15 to 20 years ago we were repeatedly told that the command line was dead and the graphical user interface would rule everything. Not just from the consumer or end-user perspective, but on the administrative side as well. Microsoft and Apple, to name just two, were leading proponents of relying exclusively on a GUI, and in general did their best to deprecate or cripple any text-based UI on their respective systems. Administrators had to find all kinds of workarounds to these silly limitations – whether through sanctioned options like VBScript or unsanctioned ones like installing Cygwin.

And yet a funny thing happened on the way to the text-massacre:

  • In the networking world, the GUI never became particularly popular. While web or Java interfaces exist for most network devices, the vast majority of configuration and daily administration continues to be done at the CLI. Even the self-proclaimed future with Software-Defined Networking (SDN), with its focus on programmability, configuration management, etc., is still more consistent with the command line than with graphical user interfaces.
  • Linux, an open source re-implementation of Unix, became first the power behind the web, and then the power behind the cloud.  Yes, there are many GUIs for Linux (and other open source operating systems), and some of them are even very good (if you haven’t played with Enlightenment, you should), but the vast majority of Linux work gets done at the CLI. Whether you’re the administrator of a web server, a mail server, or a cloud management platform like OpenStack – you’re using the CLI.
  • Despite the focus on a “lickable” GUI, Mac OS X was a rebirth based on the CLI-oriented FreeBSD (a Unix-like OS via NeXTSTEP). Indeed, Apple even trumpeted the fact that Mac OS X is “really” UNIX – trademark and all. You may not need to access the CLI to use Mac OS X, but it is a necessary component of the operating system, and one which many users take significant advantage.
  • Microsoft, after years of relying on the frankly awful command.com and then cmd.exe shells, finally broke down and decided to one-up the Linux/Unix shells like Bash, ksh, etc. by building “Monad” – an object-oriented command shell that was eventually released as PowerShell in 2005. Subsequently, PowerShell has become a fundamental technology for Microsoft with most, if not all, of their products providing full management capabilities via PowerShell.  In fact, it’s common that some features of each product are only accessible via PowerShell. Scripting, in a Microsoft world, has gone from being a useful but relatively rare skill to now being not only commonplace but actually seen as a requirement for any serious Windows administrator.

Consumer technologies have definitely continued to become more and more graphical, with touch technologies appearing everywhere. Touch may not be antithetical to a CLI, but it’s certainly not conducive to it – as any one who has tried to use only a virtual keyboard for a long writing session can likely attest. GUIs are great at providing a discoverable interface, or to easily perform simple tasks, but in the infrastructure world and the development world – when you need to get something done, you most often use the CLI.  If you want to get something done quickly, repeatably, and efficiently – the CLI is almost always your better choice.

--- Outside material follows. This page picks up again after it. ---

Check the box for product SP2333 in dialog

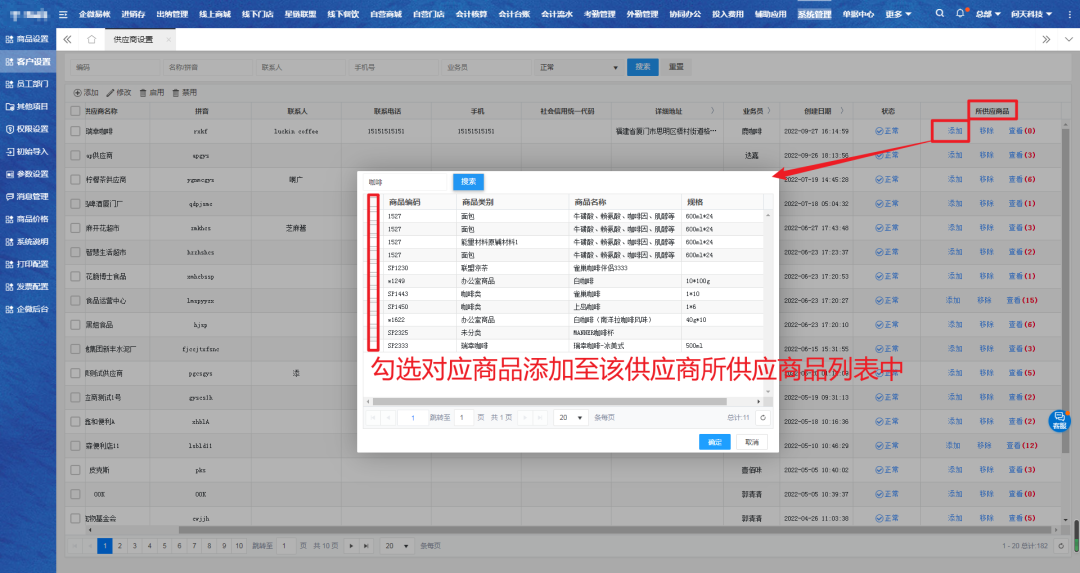pyautogui.click(x=373, y=344)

Even where a management GUI exists – such as OpenStack Horizon, VMware vCenter, Cisco UCS Manager, Microsoft System Center, etc. – these GUIs typically expose only a fraction of the functionality available from the system and all of these systems have a robust CLI. In the case of vCenter and UCS Manager, apart from their own native CLIs they both support PowerShell as well. In fact, PowerShell is in many ways the management commonality for enterprise systems with toolkits and/or SDKs being provided by many vendors for their products: VMware, Cisco, NetApp, Citrix, HP, EMC, Symantec, Splunk, IBM, Dell, Microsoft – heck, even AWS includes PowerShell support!

Twenty years later, it’s strange to think that Microsoft has actually achieved one of its greatest successes, from both a technical perspective and an industry usage perspective, with PowerShell: one CLI to perhaps rule them all.